§ **Consignes**:
• A. D'après l'extrait sur la copropriété au Québec, à quoi le fonds de prévoyance est-il uniquement affecté ?
• B. Poursuivez l'extrait sur la copropriété et le développement durable à partir de sa dernière phrase, en un paragraphe.

13De la même manière, il est de plus en plus fréquent de stipuler, dans les déclarations de copropriété, des clauses de gestion administrative faisant appel aux nouvelles technologies. Ainsi, il peut être stipulé que le droit des copropriétaires d’avoir accès au registre de la copropriété [12] se fasse par voie de communication électronique, ou encore, par le biais d’un site Internet avec un code d’accès personnalisé. De même, les réunions du conseil d’administration de la copropriété peuvent se tenir à distance [13]. Les avis de convocations aux assemblées générales des copropriétaires peuvent également être délivrés par voie électronique. Toutes ces stipulations, moins énergivores, sont parfaitement légales en droit québécois de la copropriété.
14Un autre véhicule historique du droit québécois que peuvent emprunter les copropriétaires pour répondre à leurs aspirations de développement durable est le fonds de prévoyance. Ce fonds est constitué par les copropriétaires qui y sont tenus par la loi [14]. Il doit être liquide et disponible à court terme et affecté uniquement aux réparations majeures et au remplacement des parties communes de l’immeuble. Il constitue un levier efficace permettant de préserver la pérennité de l’immeuble, mais également de mettre à niveau le bâtiment et d’entreprendre des travaux substantiels. Ces travaux peuvent avoir pour effet d’assurer une performance énergétique responsable et de restreindre la consommation des bâtis les plus anciens. Ceci peut être tout à fait conséquent dans nos contrées habituées à de fortes variations des températures extérieures. Il y a également dans ce dispositif une dimension d’équité générationnelle. Avec le fonds de prévoyance, les copropriétaires actuels ne peuvent laisser en « héritage » aux futurs copropriétaires un bâtiment non entretenu et à l’empreinte écologique par trop marquée. Ils se doivent de constituer un fonds qui sert non seulement leurs intérêts à court terme, mais également celui à long terme des générations futures de copropriétaires.

§ **Données fournies**:
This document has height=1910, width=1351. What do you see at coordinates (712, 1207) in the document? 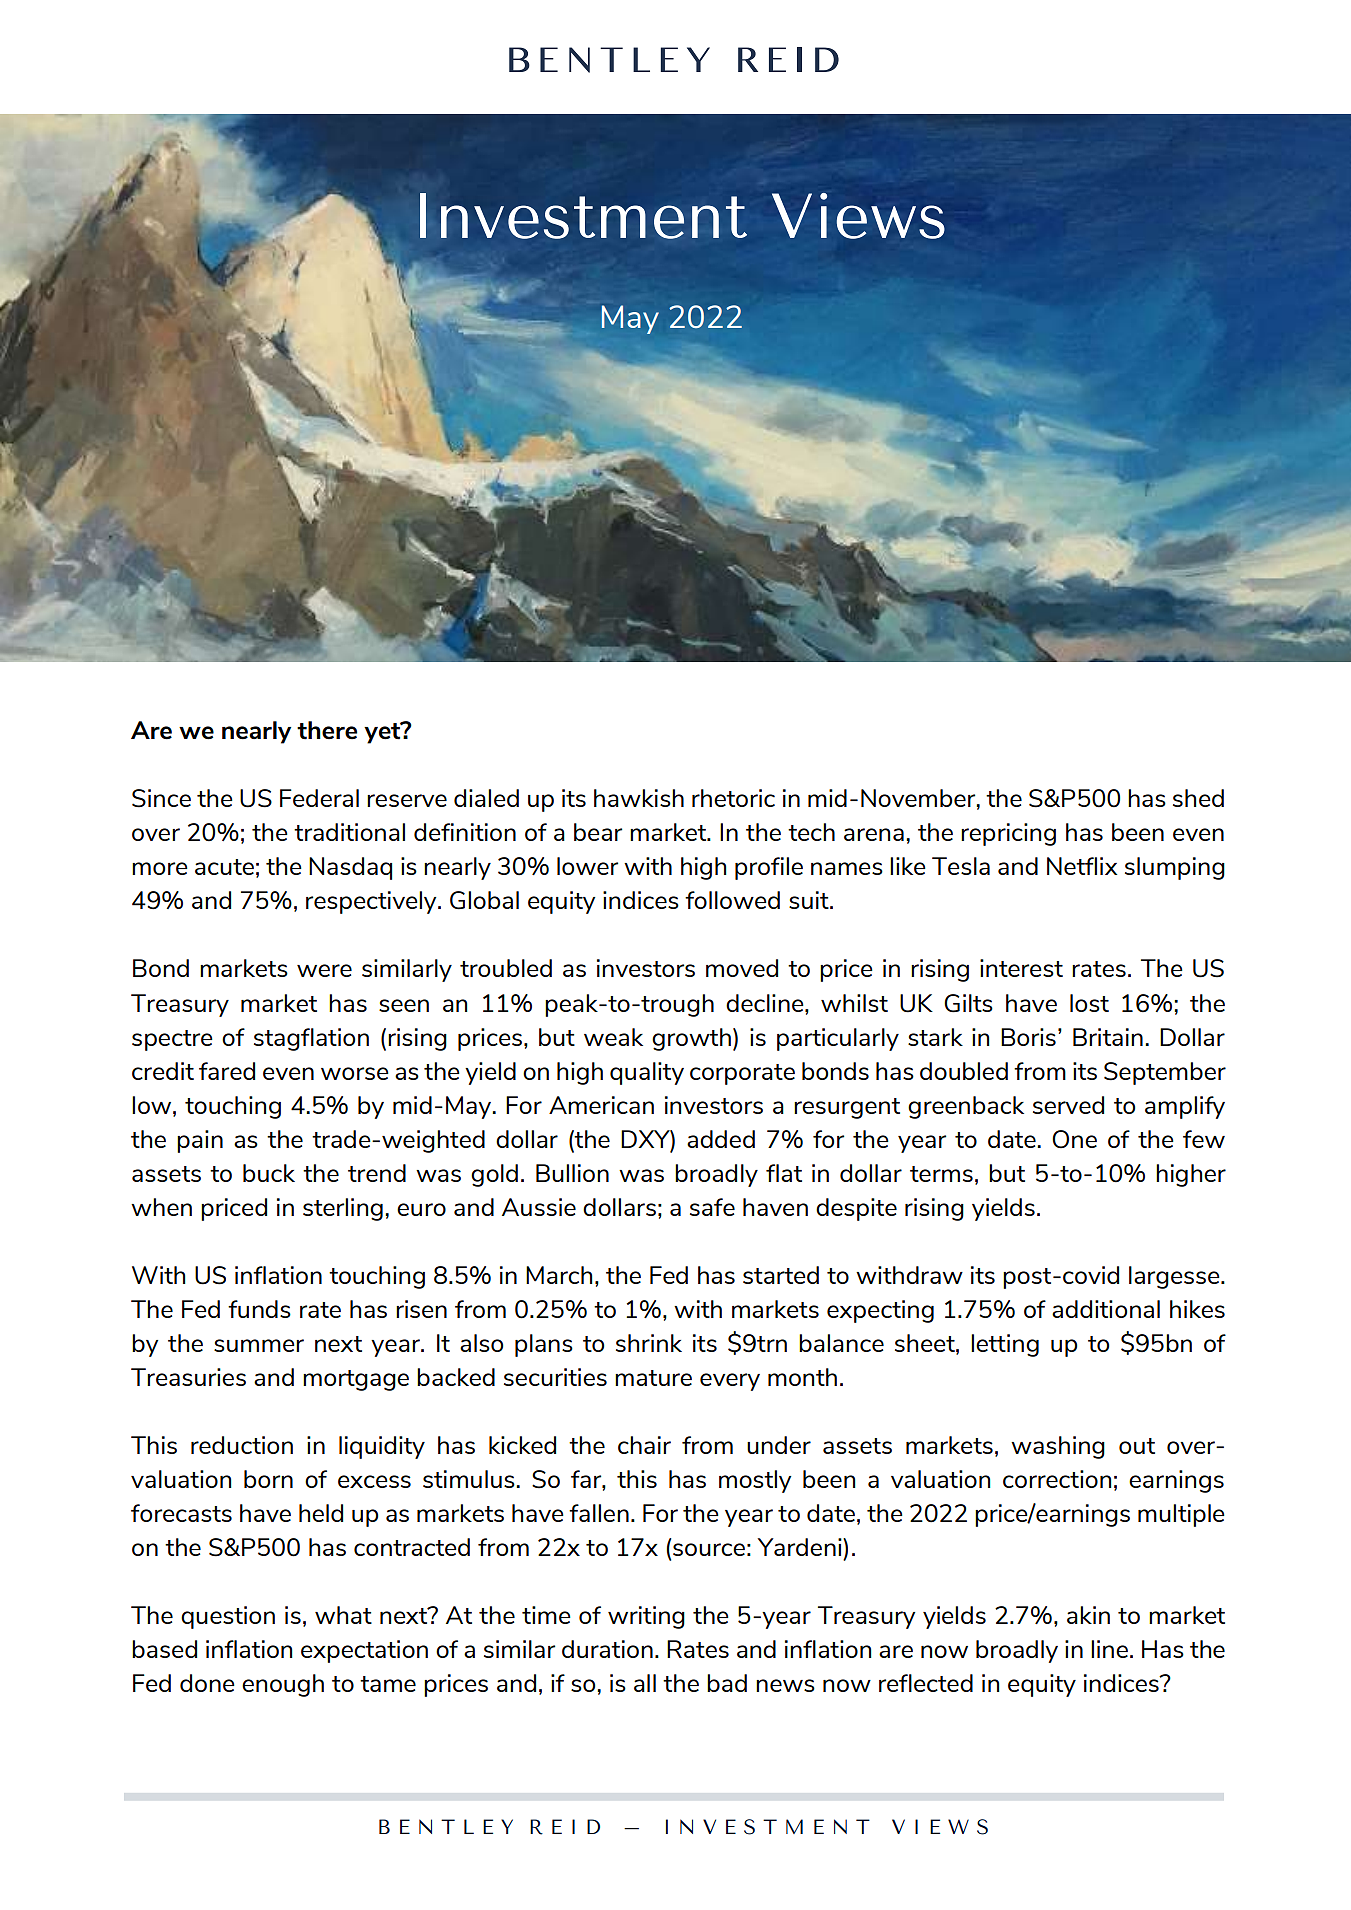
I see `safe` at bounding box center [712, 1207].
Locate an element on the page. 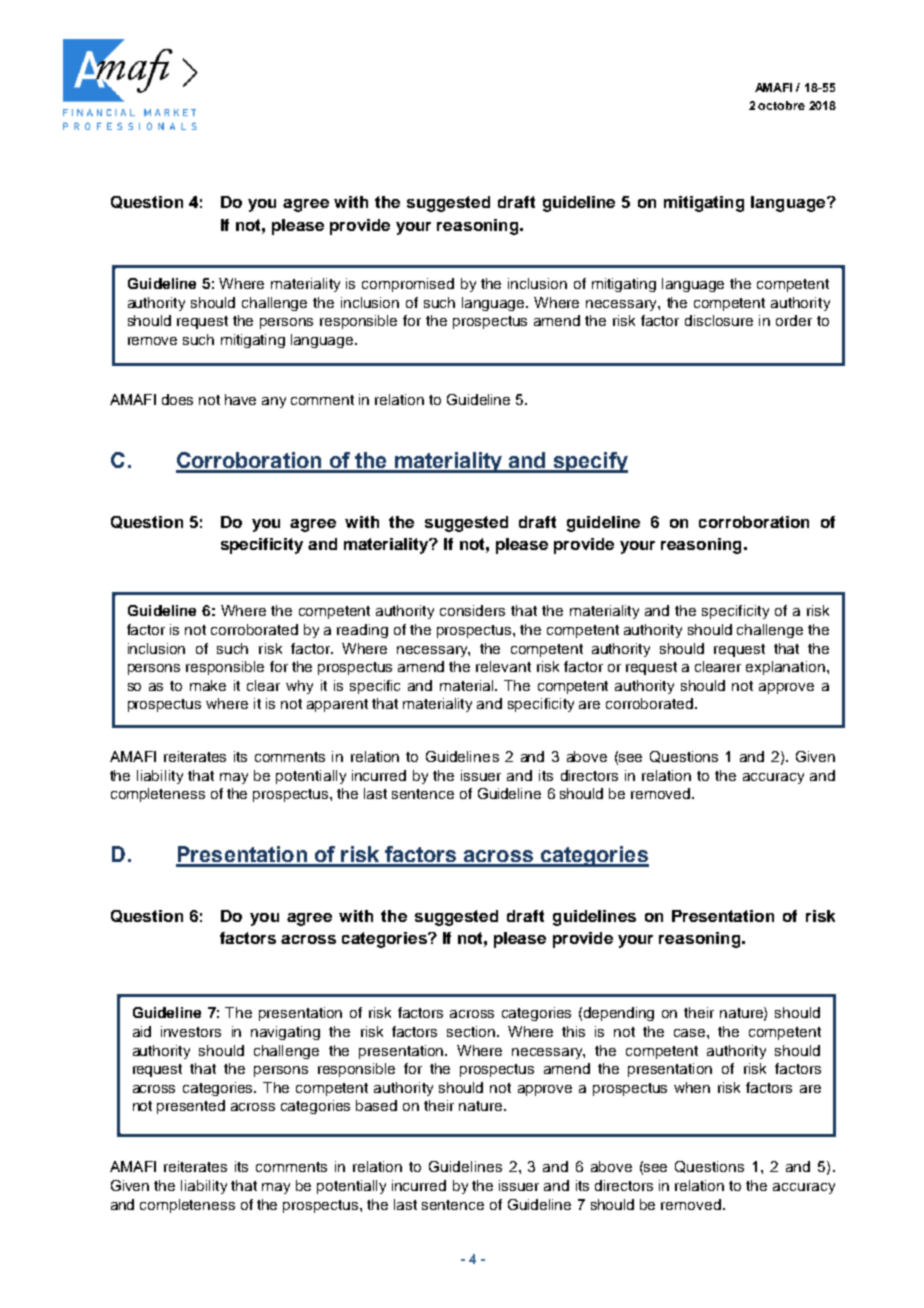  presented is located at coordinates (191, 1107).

---

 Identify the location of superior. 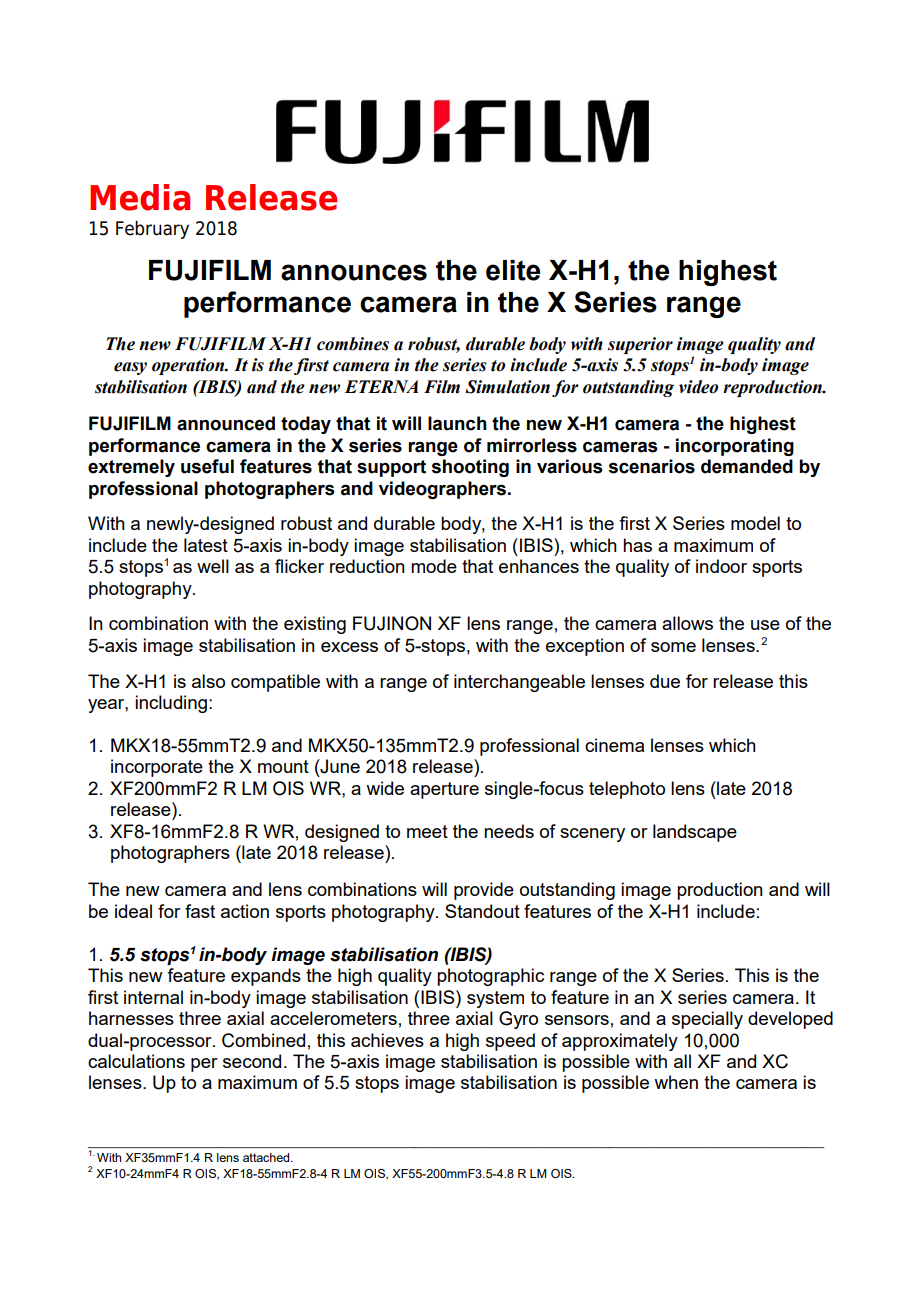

§ **Corrigé**:
• A. Aux réparations majeures et au remplacement des parties communes de l'immeuble.

• B.
15Le financement de la copropriété n’est pas en reste, puisque se sont développés, sur le marché nord-américain, ce qu’on appelle des « prêts verts ». Ces contrats de prêts permettent de financer les coûts excédentaires de construction engendrés par des dispositifs d’économie d’énergie. Le remboursement de l’emprunt est assuré par les économies d’énergies réalisées dans l’immeuble au moyen de ces dispositifs. Les dépenses reliées au prêt font partie des charges d’exploitation de l’immeuble et le syndicat s’engage, dans la déclaration de copropriété, à cotiser ces coûts auprès des copropriétaires. L’objectif recherché est d’amortir la dépense sur plusieurs années, compte tenu des bénéfices qui seront inéluctablement générés par les économies d’énergie réalisées. D’ailleurs, c’est cette logique économique qui constitue, à notre avis, le levier essentiel permettant de faire évoluer les esprits et, en bout de ligne, la législation. Les économies d’énergie vont de pair avec les économies financières et la nature humaine est telle qu’elle est surtout intéressée aux secondes.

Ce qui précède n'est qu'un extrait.